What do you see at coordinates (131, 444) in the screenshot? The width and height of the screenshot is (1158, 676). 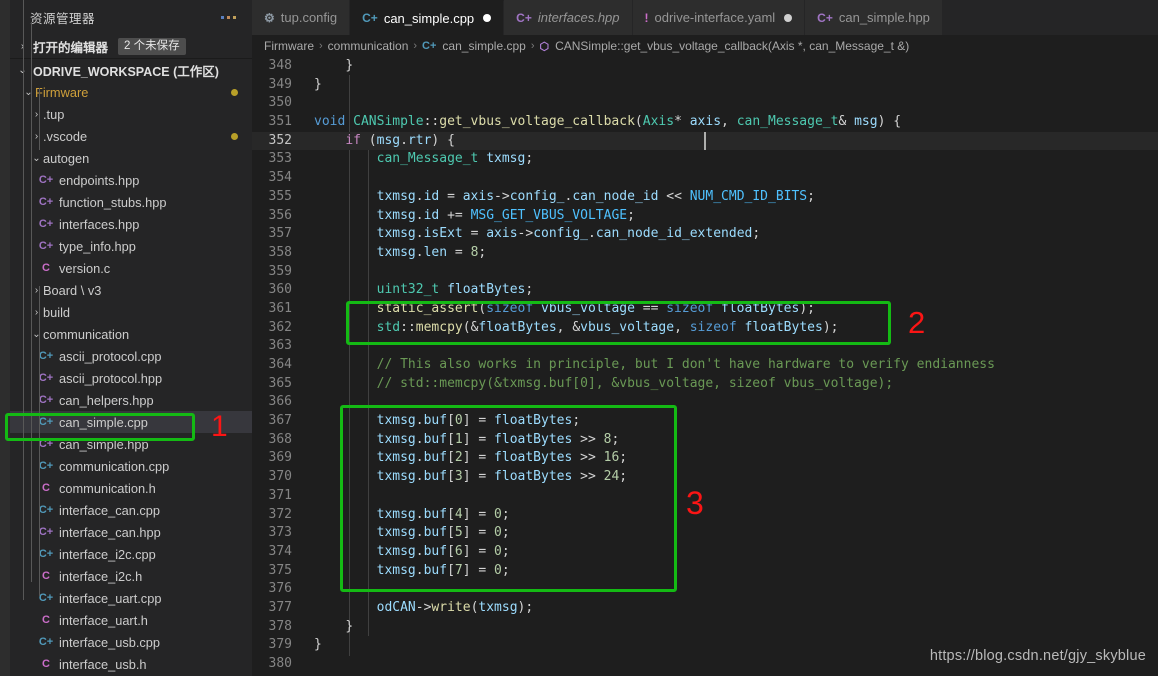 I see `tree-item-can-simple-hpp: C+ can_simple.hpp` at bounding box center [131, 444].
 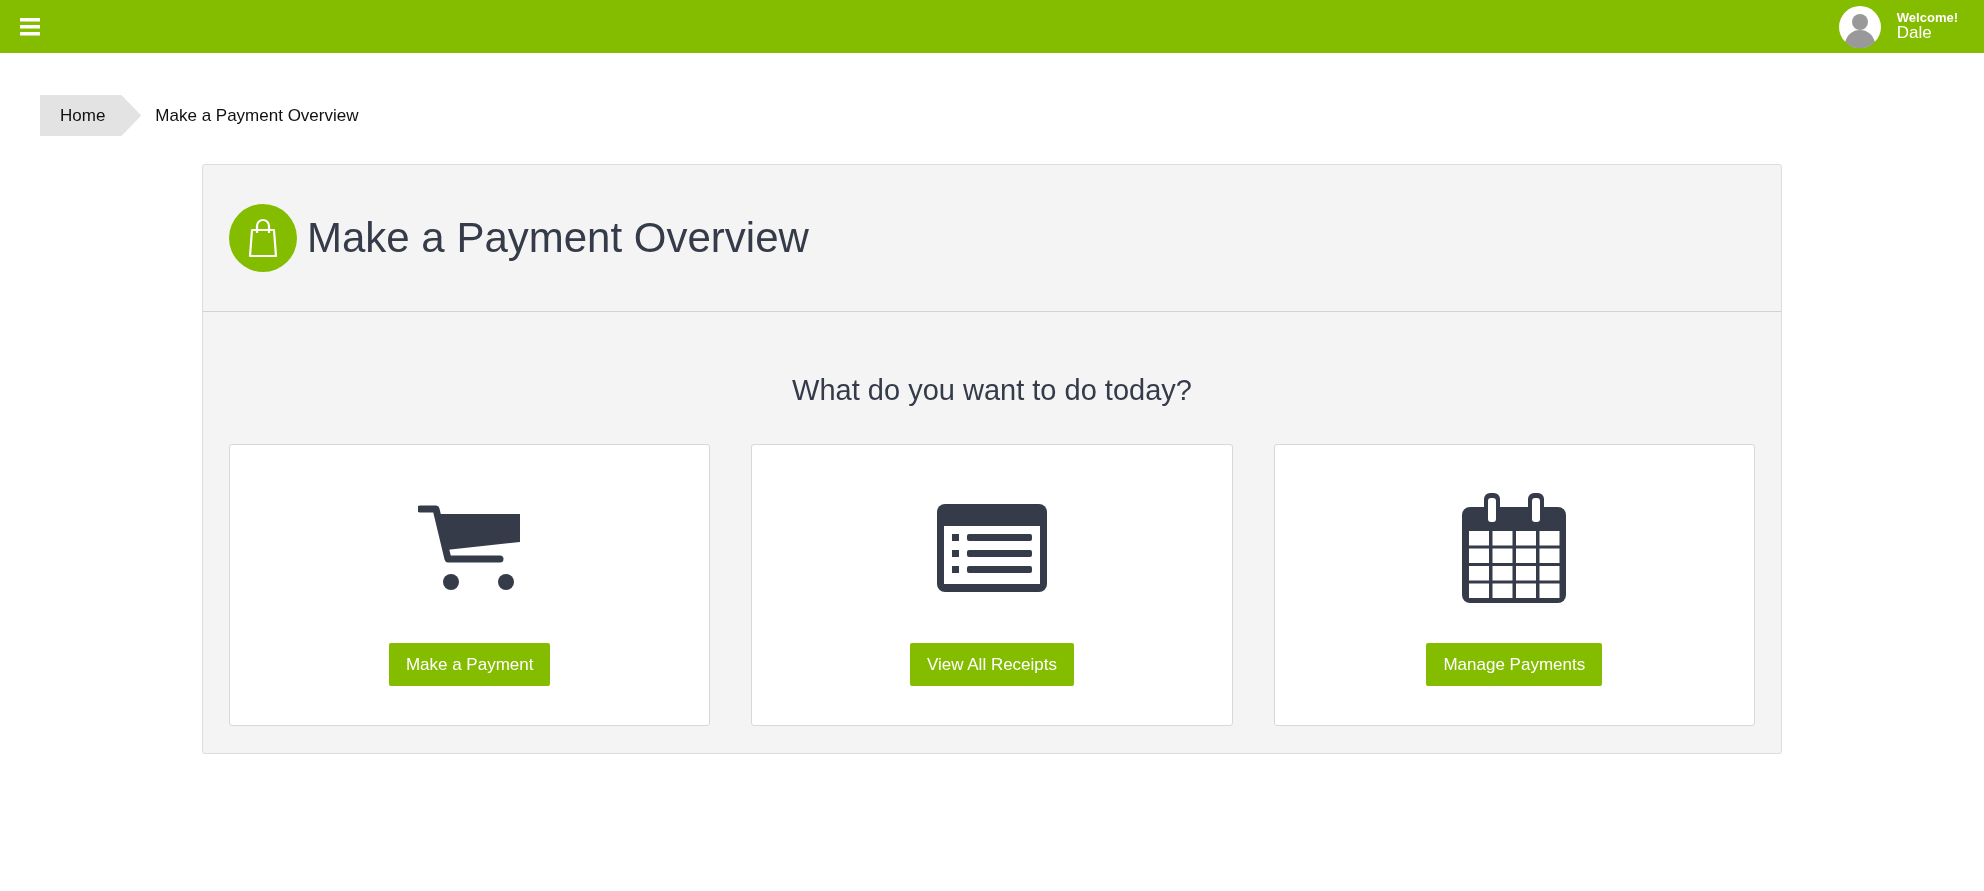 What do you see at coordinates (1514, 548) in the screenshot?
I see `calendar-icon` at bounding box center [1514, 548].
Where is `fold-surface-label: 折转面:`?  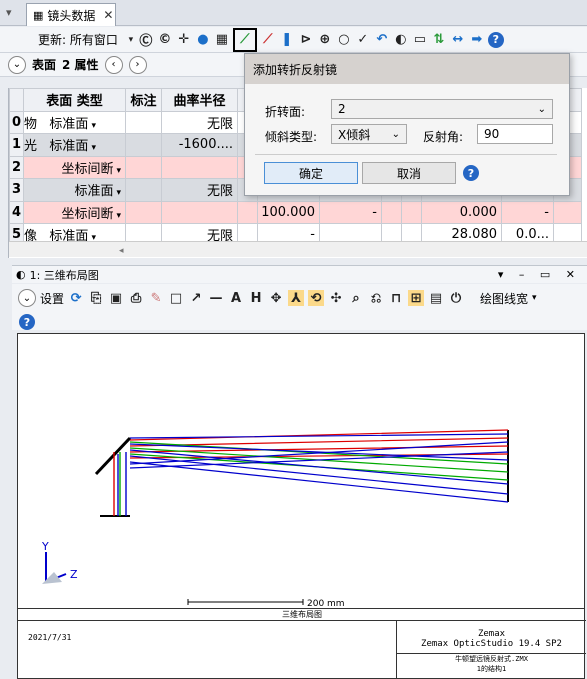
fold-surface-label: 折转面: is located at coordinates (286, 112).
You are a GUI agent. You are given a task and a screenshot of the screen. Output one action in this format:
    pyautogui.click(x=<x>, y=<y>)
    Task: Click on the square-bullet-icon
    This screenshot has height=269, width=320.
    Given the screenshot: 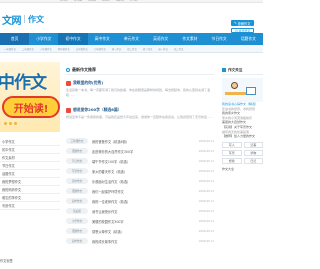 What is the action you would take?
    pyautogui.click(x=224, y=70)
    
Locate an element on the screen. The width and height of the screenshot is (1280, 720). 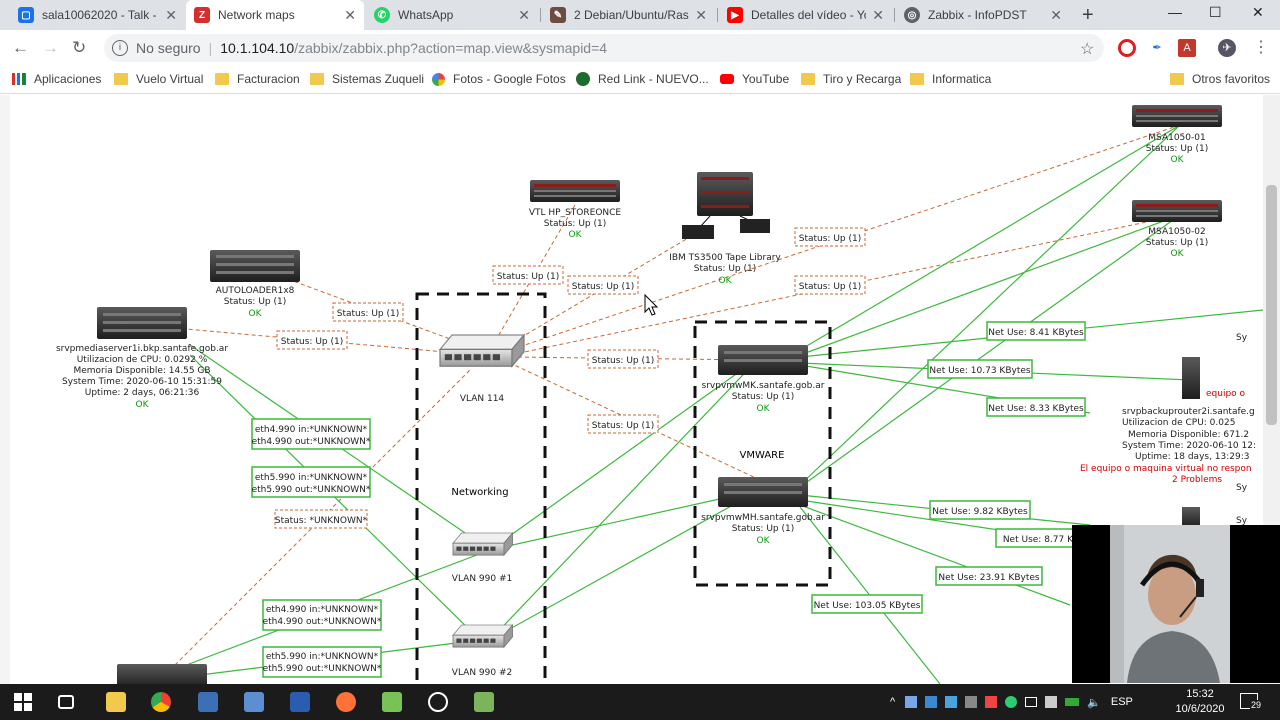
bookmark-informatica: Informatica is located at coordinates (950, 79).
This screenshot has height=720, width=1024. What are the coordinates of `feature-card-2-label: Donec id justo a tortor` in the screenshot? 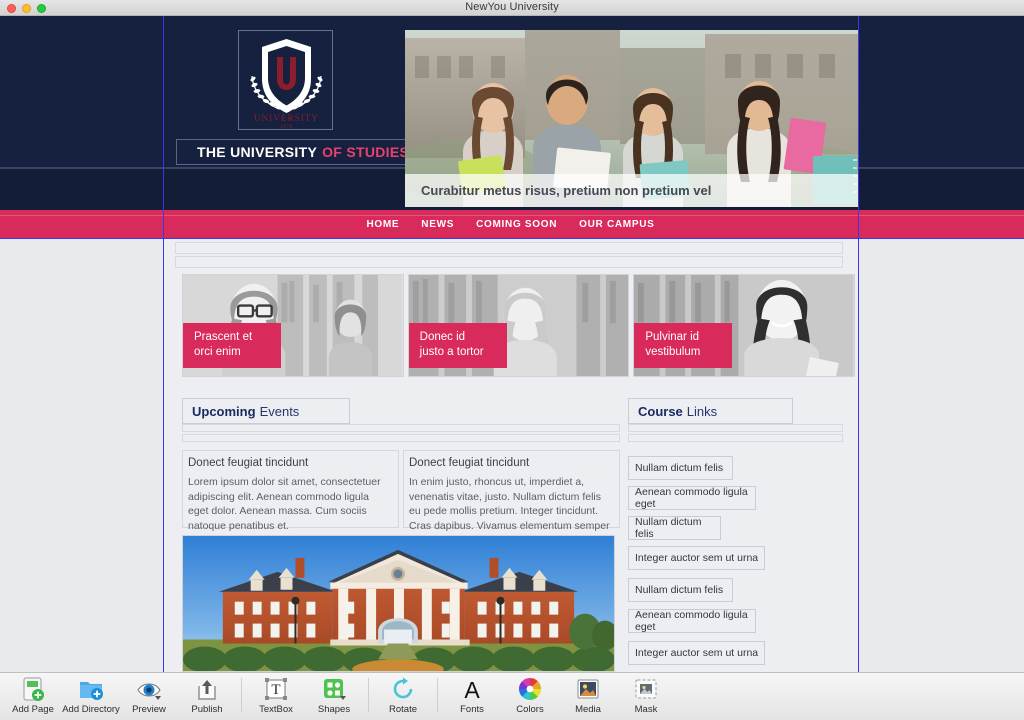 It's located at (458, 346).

==========

Reproduce the stretch from the line containing "You are a GUI" through the line containing "This screenshot has height=269, width=320.", substituting "round-bullet-icon" for "square-bullet-icon" and leaving everything else unchanged.

→ Written response
You are a GUI agent. You are given a task and a screenshot of the screen. Output one action in this format:
    pyautogui.click(x=<x>, y=<y>)
    Task: Click on the round-bullet-icon
    This screenshot has height=269, width=320.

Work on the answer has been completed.